A number of other homes on the site have already been sold off to buyers prompting safety concerns with Cambridge City Council and the developers assuring the residents every precaution is being taken to minimise disruption to them.
This serves as a warning to those looking at building a house that even professional developers can get things seriously wrong during the construction phase.
Why were the homes ordered to be demolished?
Homebuilding & Renovating reported in June last year that 36 newly built homes worth £20 million were to be demolished due to dodgy foundations.
However, it later transpired that 88 homes had a series of failures, despite Barratt and David Wilson Homes, the developers for the site, claiming only a “small number” of houses had been affected.

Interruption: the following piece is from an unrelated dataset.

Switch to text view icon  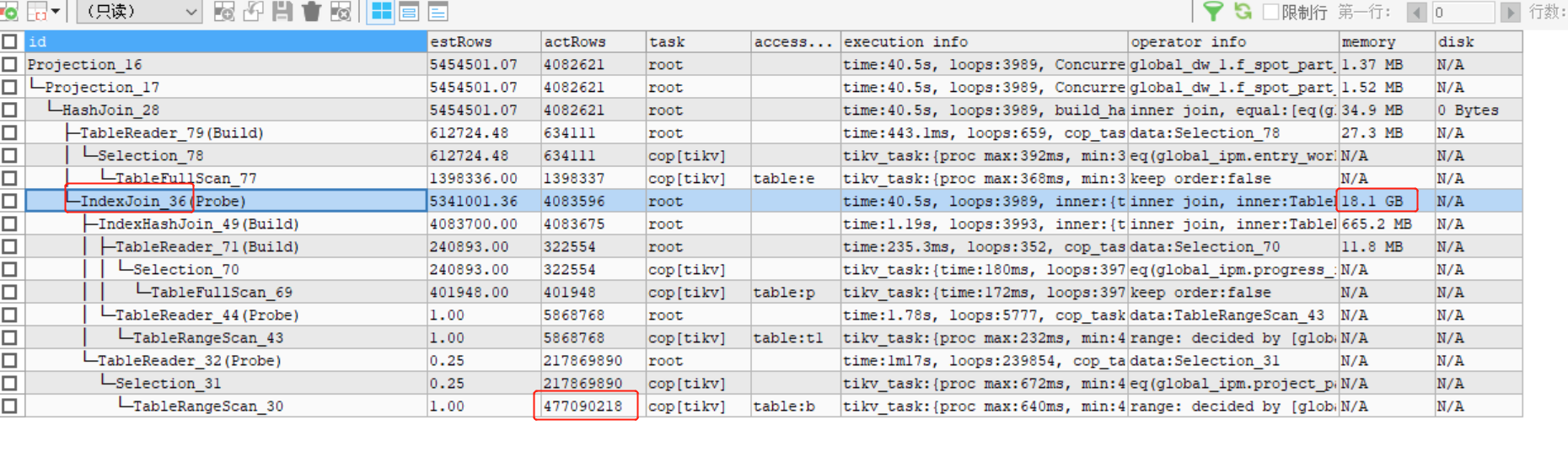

A spokesperson for Barratt and David Wilson Homes Cambridgeshire, the developers of the site, said at the time: "We have an extensive quality assurance process and during inspections we found that a small number of unoccupied properties at our Darwin Green development did not meet our usual high standards.
"Unfortunately, the most effective course of action at this stage is to demolish the properties and rebuild them. We have apologised to the customers affected and understand their frustrations, but we are doing all that we can to lessen the impact of this for them."
Inspected homes revealed cracks in the walls shortly after being completed with the homes being built on trench-fill foundations, which caused the foundations to move.
Demolition hasn't affected plans for 450 new homes
The demolished houses have not stopped the plans for the large housing project with developers continuing the building of nearly 3,000 homes.
Darwin Estate has plans for 450 homes worth up to £850,000 on the former University of Cambridge playing fields, which has planning permission.
The development has plans for 2,500 homes along with a school and community facilities as well as a park to be eventually implemented.
A number of the homes already built have been sold off to buyers who now occupy the properties.
Councillors ensure homeowners of safety
Approval for the demolition of the houses was granted by South Cambridgeshire District Council’s joint development control committee last month who assured, along with the developers, that residents safety would remain a priority.
Chair of the committee, Councillor Simon Smith, said he wanted to make sure all residents were provided communication of the updates to the demolition and wanted to address all homeowner's concerns.
He stated: “This committee is concerned to promote the highest possible quality of sustainable housing development to meet housing needs and create places where communities can thrive.
"This committee encourages BDW Homes [the Darwin Green development] collaborate with the shared planning services officers with the view to preparing and submitting such an application, so that known and any other possible concerns relating to the finished floor levels and the as built drainage system at BDW2 can be identified, addressed and resolved to ensure construction is in accordance with the approved plans.”
Barratt and David Wilson Homes said "extensive inspections" were carried out during construction, and all existing properties were signed off by approved building control inspectors. They added they were “working hard to rectify this situation” as they stated to the committee: “As you are aware, following quality assurance checks earlier this year we discovered issues with the design of the foundations of the units under construction.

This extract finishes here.